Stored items
*** Begin section ***

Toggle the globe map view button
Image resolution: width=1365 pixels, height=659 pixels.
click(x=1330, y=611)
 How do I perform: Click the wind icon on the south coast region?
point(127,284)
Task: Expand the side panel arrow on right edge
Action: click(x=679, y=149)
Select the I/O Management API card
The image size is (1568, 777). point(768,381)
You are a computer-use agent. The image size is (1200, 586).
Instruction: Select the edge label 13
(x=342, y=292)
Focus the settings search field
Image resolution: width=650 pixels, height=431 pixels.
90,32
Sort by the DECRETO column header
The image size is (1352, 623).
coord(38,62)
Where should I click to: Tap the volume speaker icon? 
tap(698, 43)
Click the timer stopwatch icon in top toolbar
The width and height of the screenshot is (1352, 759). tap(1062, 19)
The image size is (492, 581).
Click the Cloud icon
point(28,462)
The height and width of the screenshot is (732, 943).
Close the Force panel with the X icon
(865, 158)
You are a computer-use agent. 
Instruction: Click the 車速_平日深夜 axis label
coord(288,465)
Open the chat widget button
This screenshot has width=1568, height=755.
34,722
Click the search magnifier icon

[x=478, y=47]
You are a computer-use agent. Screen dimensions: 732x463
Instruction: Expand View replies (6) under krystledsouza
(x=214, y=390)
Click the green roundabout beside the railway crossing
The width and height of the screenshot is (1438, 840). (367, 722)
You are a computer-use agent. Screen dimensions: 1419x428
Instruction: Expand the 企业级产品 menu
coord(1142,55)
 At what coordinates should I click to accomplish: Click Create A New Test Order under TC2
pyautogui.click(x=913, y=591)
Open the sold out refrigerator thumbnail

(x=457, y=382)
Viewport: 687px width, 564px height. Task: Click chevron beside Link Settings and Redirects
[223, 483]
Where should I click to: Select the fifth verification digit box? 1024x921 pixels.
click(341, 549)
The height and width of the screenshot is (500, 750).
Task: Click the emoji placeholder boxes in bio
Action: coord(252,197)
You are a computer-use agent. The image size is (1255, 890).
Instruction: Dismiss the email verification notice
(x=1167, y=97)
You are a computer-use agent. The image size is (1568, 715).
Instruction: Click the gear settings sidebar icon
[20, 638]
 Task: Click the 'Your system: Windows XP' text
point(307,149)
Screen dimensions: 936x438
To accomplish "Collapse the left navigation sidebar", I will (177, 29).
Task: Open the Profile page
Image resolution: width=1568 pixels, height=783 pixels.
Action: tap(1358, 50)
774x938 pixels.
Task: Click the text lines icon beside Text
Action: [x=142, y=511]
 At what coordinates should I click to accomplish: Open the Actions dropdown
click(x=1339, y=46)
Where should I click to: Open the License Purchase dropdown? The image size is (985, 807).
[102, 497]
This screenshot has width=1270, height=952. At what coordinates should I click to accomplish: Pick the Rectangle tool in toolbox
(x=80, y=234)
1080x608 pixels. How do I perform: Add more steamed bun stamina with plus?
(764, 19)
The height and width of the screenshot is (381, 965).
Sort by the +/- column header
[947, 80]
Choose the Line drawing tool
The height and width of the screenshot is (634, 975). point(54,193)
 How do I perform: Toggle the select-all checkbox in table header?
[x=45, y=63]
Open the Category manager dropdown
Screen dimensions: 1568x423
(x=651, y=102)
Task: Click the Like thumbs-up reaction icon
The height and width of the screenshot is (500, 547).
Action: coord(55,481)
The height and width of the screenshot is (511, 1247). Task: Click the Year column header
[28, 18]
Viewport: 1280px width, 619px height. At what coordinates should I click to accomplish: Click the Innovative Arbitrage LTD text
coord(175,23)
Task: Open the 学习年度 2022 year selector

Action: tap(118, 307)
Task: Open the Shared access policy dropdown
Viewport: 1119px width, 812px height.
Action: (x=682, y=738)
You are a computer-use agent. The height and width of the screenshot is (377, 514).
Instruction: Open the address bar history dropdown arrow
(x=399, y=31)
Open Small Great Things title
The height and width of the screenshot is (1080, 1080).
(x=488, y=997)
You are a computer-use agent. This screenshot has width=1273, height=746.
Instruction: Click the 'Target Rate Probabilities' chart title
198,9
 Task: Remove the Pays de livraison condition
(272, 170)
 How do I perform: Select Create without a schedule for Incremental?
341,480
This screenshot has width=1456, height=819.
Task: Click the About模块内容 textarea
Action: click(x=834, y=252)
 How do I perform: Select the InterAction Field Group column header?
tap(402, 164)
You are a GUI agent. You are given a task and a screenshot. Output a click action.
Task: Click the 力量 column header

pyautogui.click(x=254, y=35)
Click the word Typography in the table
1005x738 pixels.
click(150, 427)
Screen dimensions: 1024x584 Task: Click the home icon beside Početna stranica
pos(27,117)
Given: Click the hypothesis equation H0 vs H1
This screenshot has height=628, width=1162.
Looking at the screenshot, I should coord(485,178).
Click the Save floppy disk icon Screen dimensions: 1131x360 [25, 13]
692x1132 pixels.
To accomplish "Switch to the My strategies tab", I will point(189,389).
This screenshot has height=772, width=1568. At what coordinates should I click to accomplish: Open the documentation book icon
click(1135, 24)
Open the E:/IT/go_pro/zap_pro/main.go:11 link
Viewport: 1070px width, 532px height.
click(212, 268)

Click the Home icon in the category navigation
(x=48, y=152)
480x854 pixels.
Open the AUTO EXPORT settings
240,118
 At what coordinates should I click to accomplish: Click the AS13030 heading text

*** End section ***

* **Task**: Set down each entry again, exactly as written.

* **Exercise result**:
Toggle the globe map view button
Image resolution: width=1365 pixels, height=659 pixels.
click(x=1330, y=611)
 How do I perform: Click the wind icon on the south coast region?
point(127,284)
Task: Expand the side panel arrow on right edge
Action: click(x=679, y=149)
Select the I/O Management API card
The image size is (1568, 777). point(768,381)
You are a computer-use agent. The image size is (1200, 586).
Instruction: Select the edge label 13
(x=342, y=292)
Focus the settings search field
Image resolution: width=650 pixels, height=431 pixels.
90,32
Sort by the DECRETO column header
The image size is (1352, 623).
coord(38,62)
Where should I click to: Tap the volume speaker icon? 
tap(698, 43)
Click the timer stopwatch icon in top toolbar
The width and height of the screenshot is (1352, 759). tap(1062, 19)
The image size is (492, 581).
Click the Cloud icon
point(28,462)
The height and width of the screenshot is (732, 943).
Close the Force panel with the X icon
(865, 158)
You are a computer-use agent. 
Instruction: Click the 車速_平日深夜 axis label
coord(288,465)
Open the chat widget button
This screenshot has width=1568, height=755.
34,722
Click the search magnifier icon

[x=478, y=47]
You are a computer-use agent. Screen dimensions: 732x463
Instruction: Expand View replies (6) under krystledsouza
(x=214, y=390)
Click the green roundabout beside the railway crossing
The width and height of the screenshot is (1438, 840). (367, 722)
You are a computer-use agent. Screen dimensions: 1419x428
Instruction: Expand the 企业级产品 menu
coord(1142,55)
 At what coordinates should I click to accomplish: Click Create A New Test Order under TC2
pyautogui.click(x=913, y=591)
Open the sold out refrigerator thumbnail

(x=457, y=382)
Viewport: 687px width, 564px height. Task: Click chevron beside Link Settings and Redirects
[223, 483]
Where should I click to: Select the fifth verification digit box? 1024x921 pixels.
click(341, 549)
The height and width of the screenshot is (500, 750).
Task: Click the emoji placeholder boxes in bio
Action: coord(252,197)
You are a computer-use agent. The image size is (1255, 890).
Instruction: Dismiss the email verification notice
(x=1167, y=97)
You are a computer-use agent. The image size is (1568, 715).
Instruction: Click the gear settings sidebar icon
[20, 638]
 Task: Click the 'Your system: Windows XP' text
point(307,149)
Screen dimensions: 936x438
To accomplish "Collapse the left navigation sidebar", I will (177, 29).
Task: Open the Profile page
Image resolution: width=1568 pixels, height=783 pixels.
Action: tap(1358, 50)
774x938 pixels.
Task: Click the text lines icon beside Text
Action: [x=142, y=511]
 At what coordinates should I click to accomplish: Open the Actions dropdown
click(x=1339, y=46)
Where should I click to: Open the License Purchase dropdown? The image size is (985, 807).
[102, 497]
This screenshot has width=1270, height=952. At what coordinates should I click to accomplish: Pick the Rectangle tool in toolbox
(x=80, y=234)
1080x608 pixels. How do I perform: Add more steamed bun stamina with plus?
(764, 19)
The height and width of the screenshot is (381, 965).
Sort by the +/- column header
[947, 80]
Choose the Line drawing tool
The height and width of the screenshot is (634, 975). point(54,193)
 How do I perform: Toggle the select-all checkbox in table header?
[x=45, y=63]
Open the Category manager dropdown
Screen dimensions: 1568x423
(x=651, y=102)
Task: Click the Like thumbs-up reaction icon
The height and width of the screenshot is (500, 547).
Action: coord(55,481)
The height and width of the screenshot is (511, 1247). Task: Click the Year column header
[28, 18]
Viewport: 1280px width, 619px height. At what coordinates should I click to accomplish: Click the Innovative Arbitrage LTD text
coord(175,23)
Task: Open the 学习年度 2022 year selector

Action: tap(118, 307)
Task: Open the Shared access policy dropdown
Viewport: 1119px width, 812px height.
Action: (x=682, y=738)
You are a computer-use agent. The height and width of the screenshot is (377, 514).
Instruction: Open the address bar history dropdown arrow
(x=399, y=31)
Open Small Great Things title
The height and width of the screenshot is (1080, 1080).
(x=488, y=997)
You are a computer-use agent. This screenshot has width=1273, height=746.
Instruction: Click the 'Target Rate Probabilities' chart title
198,9
 Task: Remove the Pays de livraison condition
(272, 170)
 How do I perform: Select Create without a schedule for Incremental?
341,480
This screenshot has width=1456, height=819.
Task: Click the About模块内容 textarea
Action: click(x=834, y=252)
 How do I perform: Select the InterAction Field Group column header?
tap(402, 164)
You are a GUI agent. You are given a task and a screenshot. Output a click action.
Task: Click the 力量 column header

pyautogui.click(x=254, y=35)
Click the word Typography in the table
1005x738 pixels.
click(150, 427)
Screen dimensions: 1024x584 Task: Click the home icon beside Početna stranica
pos(27,117)
Given: Click the hypothesis equation H0 vs H1
This screenshot has height=628, width=1162.
Looking at the screenshot, I should coord(485,178).
Click the Save floppy disk icon Screen dimensions: 1131x360 [25, 13]
692x1132 pixels.
To accomplish "Switch to the My strategies tab", I will point(189,389).
This screenshot has height=772, width=1568. At what coordinates should I click to accomplish: Open the documentation book icon
click(1135, 24)
Open the E:/IT/go_pro/zap_pro/main.go:11 link
Viewport: 1070px width, 532px height.
click(212, 268)

Click the Home icon in the category navigation
(x=48, y=152)
480x854 pixels.
Open the AUTO EXPORT settings
240,118
 At what coordinates should I click to accomplish: Click the AS13030 heading text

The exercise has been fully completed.